Documentación

© Ships of Discovery
Una buceadora fotografía los restos de un hidroavión japonés Jake en Saipan, Mancomunidad de las Islas Marianas Septentrionales. Al sacar fotografías los buceadores deben ir con cuidado para evitar cualquier contacto con el pecio o el yacimiento en cuestión, pues muchos objetos son sumamente frágiles, sea cual sea su tamaño. La práctica inadecuada de la fotografía subacuática puede dañar elementos vulnerables y deteriorar objetos frágiles al golpearlos accidentalmente con la cámara o las botellas, sacudir las aletas en su proximidad o tocarlos con la mano. Puesto que las cámaras aumentan el peso y flotan, los buceadores deben asegurarse de llevar el equipo bien sujeto y lastrado para evitar cualquier contacto que pueda dañar el patrimonio.

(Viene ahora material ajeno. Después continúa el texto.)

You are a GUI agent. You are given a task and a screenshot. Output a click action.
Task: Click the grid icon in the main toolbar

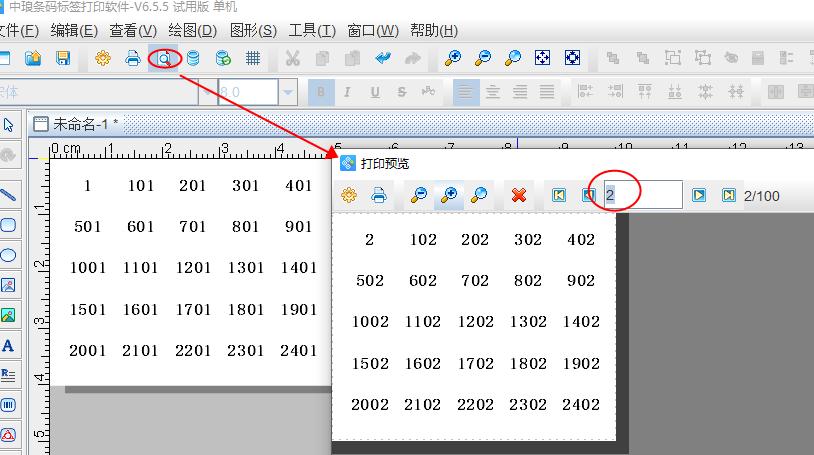[x=253, y=58]
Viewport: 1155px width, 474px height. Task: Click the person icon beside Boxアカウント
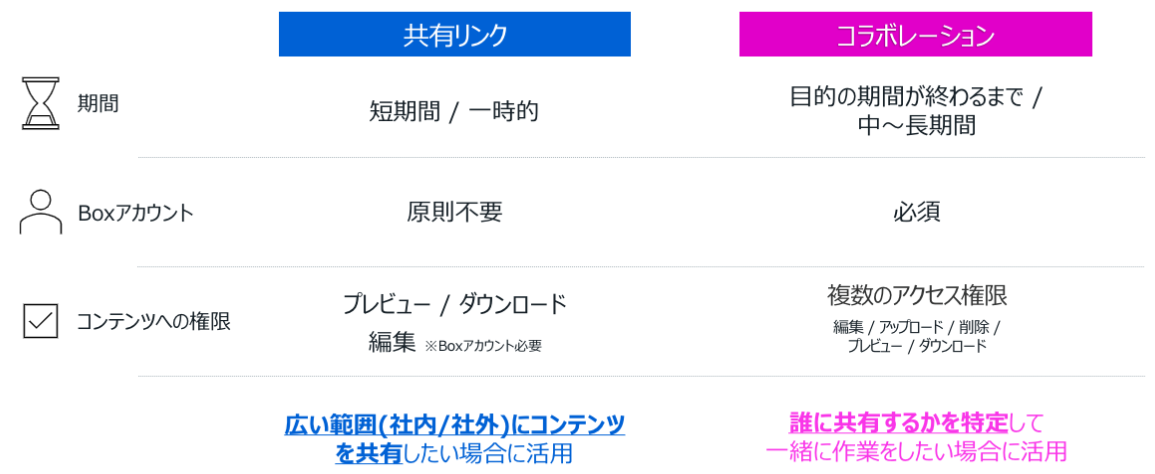[41, 212]
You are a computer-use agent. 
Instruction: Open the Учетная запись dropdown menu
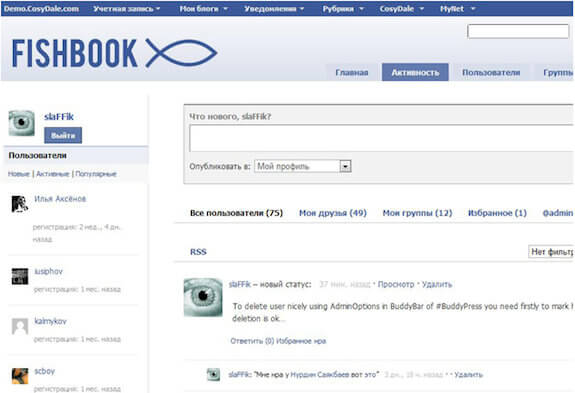(127, 9)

Nuestro conocimiento del patrimonio cultural subacuático existe y se preserva gracias a la documentación. Para que la sociedad y las generaciones venideras puedan aprender de la arqueología, el saber adquirido durante cada proyecto arqueológico debe documentarse y ponerse a disposición del público de forma ordenada. La documentación arqueológica reúne así la información sobre los yacimientos históricos y prehistóricos de forma sistemática y profesional. La destrucción de los yacimientos arqueológicos sumergidos a causa de la extracción de objetos, la pesca, el tendido de tuberías y otras actividades hace aún más acuciante la necesidad de una buena documentación. Dos Normas del Anexo se ocupan de este tema: la Norma 26 y la Norma 27.

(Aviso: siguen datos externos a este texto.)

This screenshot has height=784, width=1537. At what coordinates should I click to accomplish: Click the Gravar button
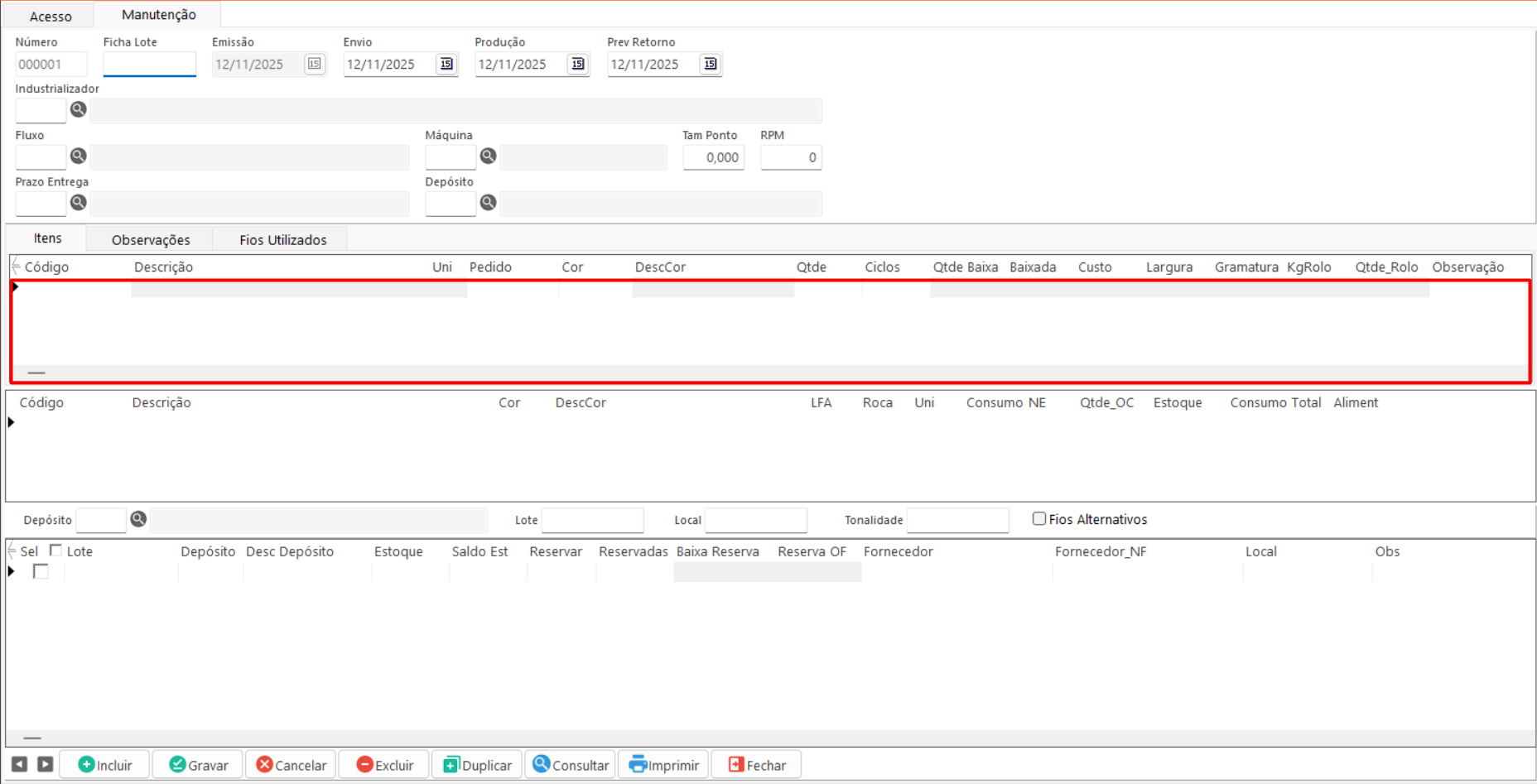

Como ya se ha dicho, la creación de conocimiento arqueológico es un proceso iterativo. Los datos obtenidos en trabajos de campo previos se reevalúan en los estudios preliminares de cada nuevo proyecto o plan de gestión. Estos datos son, por otra parte, la primera fuente de información a la que acudir si una nueva interpretación histórica plantea nuevas preguntas científicas que no se respondieron en su momento porque sencillamente no se habían formulado. Por este motivo, la documentación trata de registrar objetivamente todas las observaciones, hallazgos y actividades con el máximo de precisión y exhaustividad.

El tipo y grado de documentación lo dictan las circunstancias específicas de un yacimiento y depende de los objetivos propuestos y los métodos empleados. Es, por tanto, consistente con las decisiones de planificación.